» Written exercise
Copy the data below line for line, without changing anything.

---- Dataset content

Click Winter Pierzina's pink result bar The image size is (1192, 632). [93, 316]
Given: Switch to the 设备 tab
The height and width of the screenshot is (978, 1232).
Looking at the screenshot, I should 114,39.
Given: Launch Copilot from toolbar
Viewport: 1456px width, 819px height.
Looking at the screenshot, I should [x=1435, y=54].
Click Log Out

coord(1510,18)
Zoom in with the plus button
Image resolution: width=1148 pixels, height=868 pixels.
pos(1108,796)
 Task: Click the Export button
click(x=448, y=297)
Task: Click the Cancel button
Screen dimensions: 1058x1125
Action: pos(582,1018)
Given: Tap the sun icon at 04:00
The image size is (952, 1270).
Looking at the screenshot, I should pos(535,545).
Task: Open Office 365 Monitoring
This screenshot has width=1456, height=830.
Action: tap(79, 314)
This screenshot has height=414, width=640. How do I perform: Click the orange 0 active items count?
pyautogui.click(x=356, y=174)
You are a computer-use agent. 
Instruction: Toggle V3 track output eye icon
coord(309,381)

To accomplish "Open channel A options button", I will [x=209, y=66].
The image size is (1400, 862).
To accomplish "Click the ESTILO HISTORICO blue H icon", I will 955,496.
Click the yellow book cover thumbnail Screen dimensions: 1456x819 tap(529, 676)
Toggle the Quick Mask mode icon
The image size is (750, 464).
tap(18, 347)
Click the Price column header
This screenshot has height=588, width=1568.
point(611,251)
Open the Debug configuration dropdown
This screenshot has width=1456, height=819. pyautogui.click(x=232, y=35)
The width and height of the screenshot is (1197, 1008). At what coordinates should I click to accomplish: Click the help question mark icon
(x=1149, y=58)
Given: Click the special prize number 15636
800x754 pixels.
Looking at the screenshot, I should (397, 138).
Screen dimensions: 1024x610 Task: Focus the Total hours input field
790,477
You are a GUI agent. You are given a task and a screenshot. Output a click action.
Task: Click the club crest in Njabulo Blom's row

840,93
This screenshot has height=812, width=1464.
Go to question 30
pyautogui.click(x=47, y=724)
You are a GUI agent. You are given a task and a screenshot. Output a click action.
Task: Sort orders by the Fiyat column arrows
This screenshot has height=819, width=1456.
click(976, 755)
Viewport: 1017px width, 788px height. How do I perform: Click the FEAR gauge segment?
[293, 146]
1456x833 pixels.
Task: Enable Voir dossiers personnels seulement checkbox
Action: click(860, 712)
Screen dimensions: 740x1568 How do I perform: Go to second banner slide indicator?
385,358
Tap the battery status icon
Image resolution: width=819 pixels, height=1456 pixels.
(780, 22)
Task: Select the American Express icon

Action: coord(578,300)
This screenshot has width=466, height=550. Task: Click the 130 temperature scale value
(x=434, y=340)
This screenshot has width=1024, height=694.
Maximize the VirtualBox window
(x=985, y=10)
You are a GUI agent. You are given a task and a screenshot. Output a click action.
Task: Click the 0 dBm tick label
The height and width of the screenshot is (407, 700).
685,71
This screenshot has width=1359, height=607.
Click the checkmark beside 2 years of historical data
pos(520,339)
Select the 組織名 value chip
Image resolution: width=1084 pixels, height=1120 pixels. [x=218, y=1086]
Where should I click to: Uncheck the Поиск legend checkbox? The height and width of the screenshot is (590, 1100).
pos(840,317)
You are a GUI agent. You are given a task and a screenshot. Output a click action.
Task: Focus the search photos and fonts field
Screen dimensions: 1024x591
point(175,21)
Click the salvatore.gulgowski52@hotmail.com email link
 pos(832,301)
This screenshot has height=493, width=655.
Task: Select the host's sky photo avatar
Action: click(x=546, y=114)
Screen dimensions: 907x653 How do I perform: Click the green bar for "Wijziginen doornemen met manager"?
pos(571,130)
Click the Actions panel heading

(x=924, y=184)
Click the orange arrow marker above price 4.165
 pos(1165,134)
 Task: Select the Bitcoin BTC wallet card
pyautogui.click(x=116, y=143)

--------

» Solution to the exercise
Click Winter Pierzina's pink result bar The image size is (1192, 632). [93, 316]
Given: Switch to the 设备 tab
The height and width of the screenshot is (978, 1232).
Looking at the screenshot, I should 114,39.
Given: Launch Copilot from toolbar
Viewport: 1456px width, 819px height.
Looking at the screenshot, I should [x=1435, y=54].
Click Log Out

coord(1510,18)
Zoom in with the plus button
Image resolution: width=1148 pixels, height=868 pixels.
pos(1108,796)
 Task: Click the Export button
click(x=448, y=297)
Task: Click the Cancel button
Screen dimensions: 1058x1125
Action: pos(582,1018)
Given: Tap the sun icon at 04:00
The image size is (952, 1270).
Looking at the screenshot, I should pos(535,545).
Task: Open Office 365 Monitoring
This screenshot has width=1456, height=830.
Action: tap(79, 314)
This screenshot has height=414, width=640. How do I perform: Click the orange 0 active items count?
pyautogui.click(x=356, y=174)
You are a computer-use agent. 
Instruction: Toggle V3 track output eye icon
coord(309,381)

To accomplish "Open channel A options button", I will [x=209, y=66].
The image size is (1400, 862).
To accomplish "Click the ESTILO HISTORICO blue H icon", I will 955,496.
Click the yellow book cover thumbnail Screen dimensions: 1456x819 tap(529, 676)
Toggle the Quick Mask mode icon
The image size is (750, 464).
tap(18, 347)
Click the Price column header
This screenshot has height=588, width=1568.
point(611,251)
Open the Debug configuration dropdown
This screenshot has width=1456, height=819. pyautogui.click(x=232, y=35)
The width and height of the screenshot is (1197, 1008). At what coordinates should I click to accomplish: Click the help question mark icon
(x=1149, y=58)
Given: Click the special prize number 15636
800x754 pixels.
Looking at the screenshot, I should (397, 138).
Screen dimensions: 1024x610 Task: Focus the Total hours input field
790,477
You are a GUI agent. You are given a task and a screenshot. Output a click action.
Task: Click the club crest in Njabulo Blom's row

840,93
This screenshot has height=812, width=1464.
Go to question 30
pyautogui.click(x=47, y=724)
You are a GUI agent. You are given a task and a screenshot. Output a click action.
Task: Sort orders by the Fiyat column arrows
This screenshot has height=819, width=1456.
click(976, 755)
Viewport: 1017px width, 788px height. How do I perform: Click the FEAR gauge segment?
[293, 146]
1456x833 pixels.
Task: Enable Voir dossiers personnels seulement checkbox
Action: click(860, 712)
Screen dimensions: 740x1568 How do I perform: Go to second banner slide indicator?
385,358
Tap the battery status icon
Image resolution: width=819 pixels, height=1456 pixels.
(780, 22)
Task: Select the American Express icon

Action: coord(578,300)
This screenshot has width=466, height=550. Task: Click the 130 temperature scale value
(x=434, y=340)
This screenshot has width=1024, height=694.
Maximize the VirtualBox window
(x=985, y=10)
You are a GUI agent. You are given a task and a screenshot. Output a click action.
Task: Click the 0 dBm tick label
The height and width of the screenshot is (407, 700).
685,71
This screenshot has width=1359, height=607.
Click the checkmark beside 2 years of historical data
pos(520,339)
Select the 組織名 value chip
Image resolution: width=1084 pixels, height=1120 pixels. [x=218, y=1086]
Where should I click to: Uncheck the Поиск legend checkbox? The height and width of the screenshot is (590, 1100).
pos(840,317)
You are a GUI agent. You are given a task and a screenshot. Output a click action.
Task: Focus the search photos and fonts field
Screen dimensions: 1024x591
point(175,21)
Click the salvatore.gulgowski52@hotmail.com email link
 pos(832,301)
This screenshot has height=493, width=655.
Task: Select the host's sky photo avatar
Action: click(x=546, y=114)
Screen dimensions: 907x653 How do I perform: Click the green bar for "Wijziginen doornemen met manager"?
pos(571,130)
Click the Actions panel heading

(x=924, y=184)
Click the orange arrow marker above price 4.165
 pos(1165,134)
 Task: Select the Bitcoin BTC wallet card
pyautogui.click(x=116, y=143)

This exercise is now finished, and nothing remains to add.